A 1ª Vara Federal da Seção Judiciária de Sergipe determinou que a Energisa Distribuidora de Energia S/A deve pagar multa diária de R$ 200 caso efetue novamente qualquer corte de energia nos campi da Universidade Federal de Sergipe (UFS). A decisão confirma o entendimento jurídico de que instituições que prestam serviços considerados essenciais não devem sofrer desagravos que interrompam o serviço de utilidade pública que prestam, como é o caso das atividades de ensino, além do atendimento médico que acontece no Hospital Universitário (HU).

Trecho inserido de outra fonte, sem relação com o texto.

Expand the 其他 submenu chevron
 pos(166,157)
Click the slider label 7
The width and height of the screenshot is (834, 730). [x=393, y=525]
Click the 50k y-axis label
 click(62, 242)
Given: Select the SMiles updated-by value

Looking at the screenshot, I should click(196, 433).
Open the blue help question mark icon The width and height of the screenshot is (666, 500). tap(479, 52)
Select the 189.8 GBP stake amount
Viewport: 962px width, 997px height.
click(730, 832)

O procurador geral da UFS, Paulo Celso Leó, alerta para o fato de que mesmo com a decisão favorável à Universidade, a instituição nunca teve a intenção de se isentar de honrar os seus compromissos. No entanto, ele alega que "não é surpresa para ninguém que o serviço público, por conta das dificuldades nos repasses financeiros, eventualmente atrasa o pagamento de faturas de prestadoras de serviços, a exemplo de água, luz e telefone. Isso acontece ocasionalmente e nunca foi motivo de corte ou interrupção de fornecimento por nenhuma das concessionárias, que têm compreendido a possibilidade de atraso na liberação dos recursos devido aos prazos na tramitação dos processos".

A ação foi ajuizada pela Procuradoria Geral Federal em Sergipe, órgão da Advocacia-Geral da União (AGU), que representou a UFS e se empenhou para que a argumentação da Universidade fosse validada pela Justiça. De acordo com o reitor da UFS, Angelo Roberto Antoniolli, o processo judicial foi necessário porque se esgotaram todas as tentativas de resolução do conflito pela via administrativa, através de negociação com os representantes da Energisa.

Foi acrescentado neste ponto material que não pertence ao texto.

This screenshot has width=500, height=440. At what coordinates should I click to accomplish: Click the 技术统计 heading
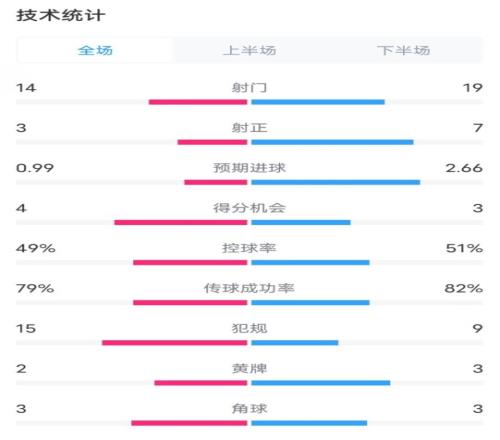(x=61, y=15)
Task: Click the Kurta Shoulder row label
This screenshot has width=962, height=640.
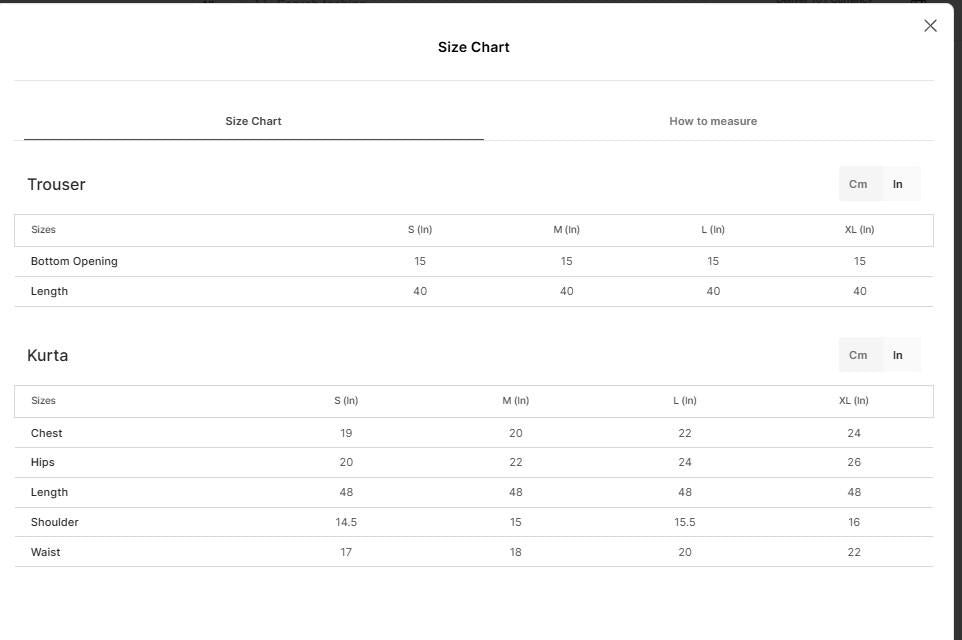Action: [x=55, y=522]
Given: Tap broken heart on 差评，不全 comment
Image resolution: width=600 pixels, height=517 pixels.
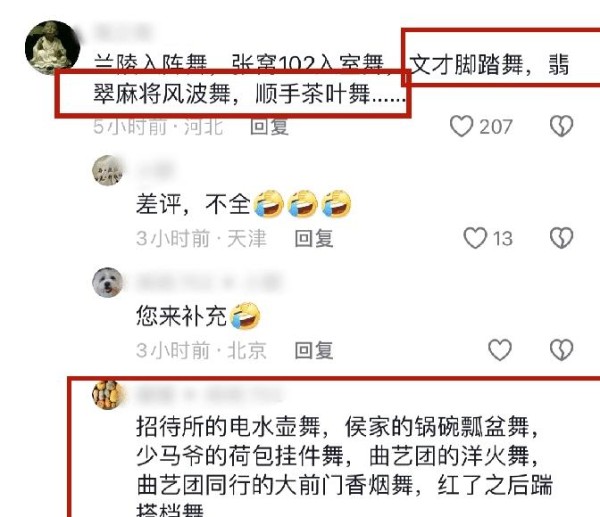Looking at the screenshot, I should click(x=561, y=238).
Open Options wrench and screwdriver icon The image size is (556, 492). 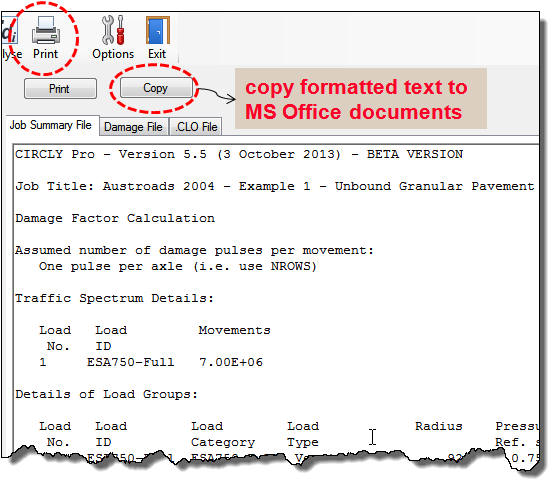113,30
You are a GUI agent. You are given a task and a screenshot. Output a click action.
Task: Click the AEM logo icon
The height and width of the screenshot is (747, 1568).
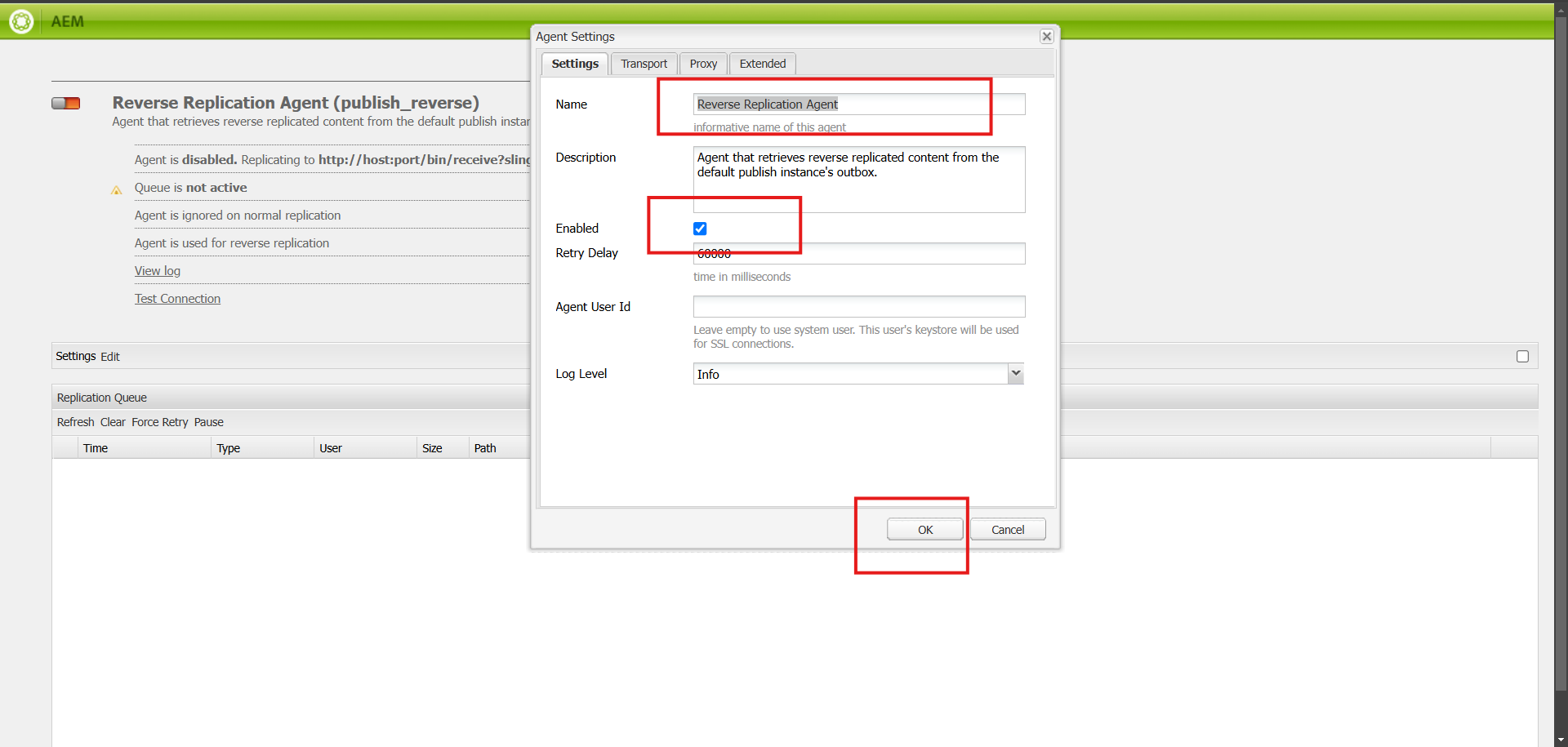(x=21, y=21)
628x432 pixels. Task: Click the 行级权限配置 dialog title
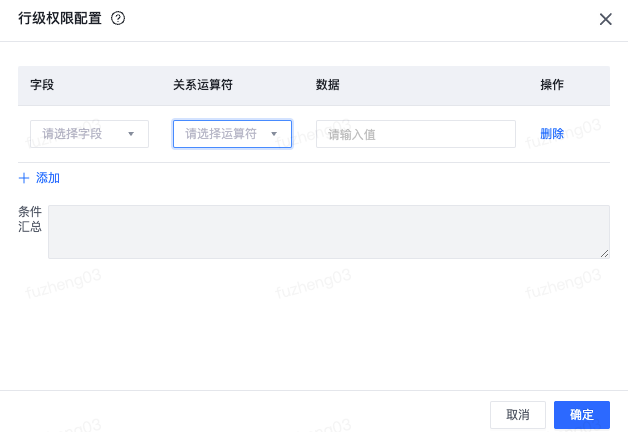(x=60, y=18)
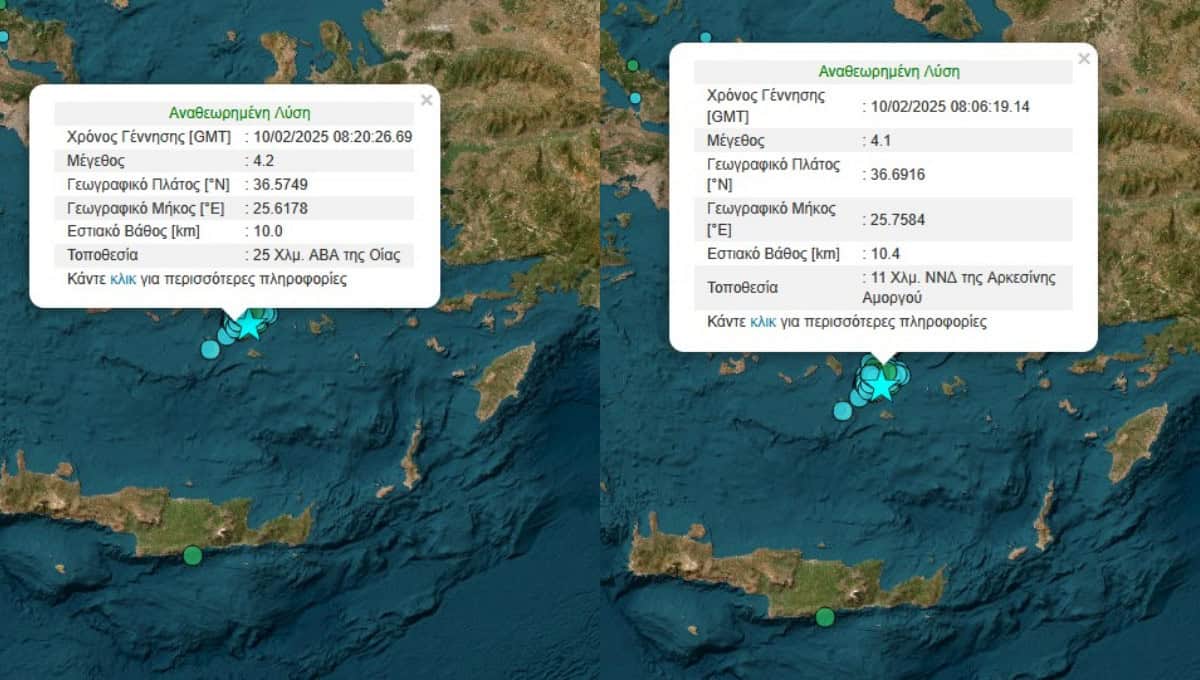The image size is (1200, 680).
Task: Select the isolated cyan circle southwest of the left star
Action: click(x=210, y=349)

"A interrupção do fornecimento de energia por parte de uma concessionária de serviço público traz inúmeros prejuízos não só para a UFS como para toda a sociedade. É inerente às nossas atividades de pesquisa, por exemplo, que alguns experimentos necessitem de refrigeração. Além disso, um corte de energia afeta o Restaurante Universitário, que acomoda gêneros alimentícios, e, por conseguinte, afeta a alimentação dos estudantes. Outro problema é a paralisação de atividades ordinárias, como o processamento das matrículas, os concursos públicos, as bancas de defesa de Mestrado e de Doutorado", enumera o reitor.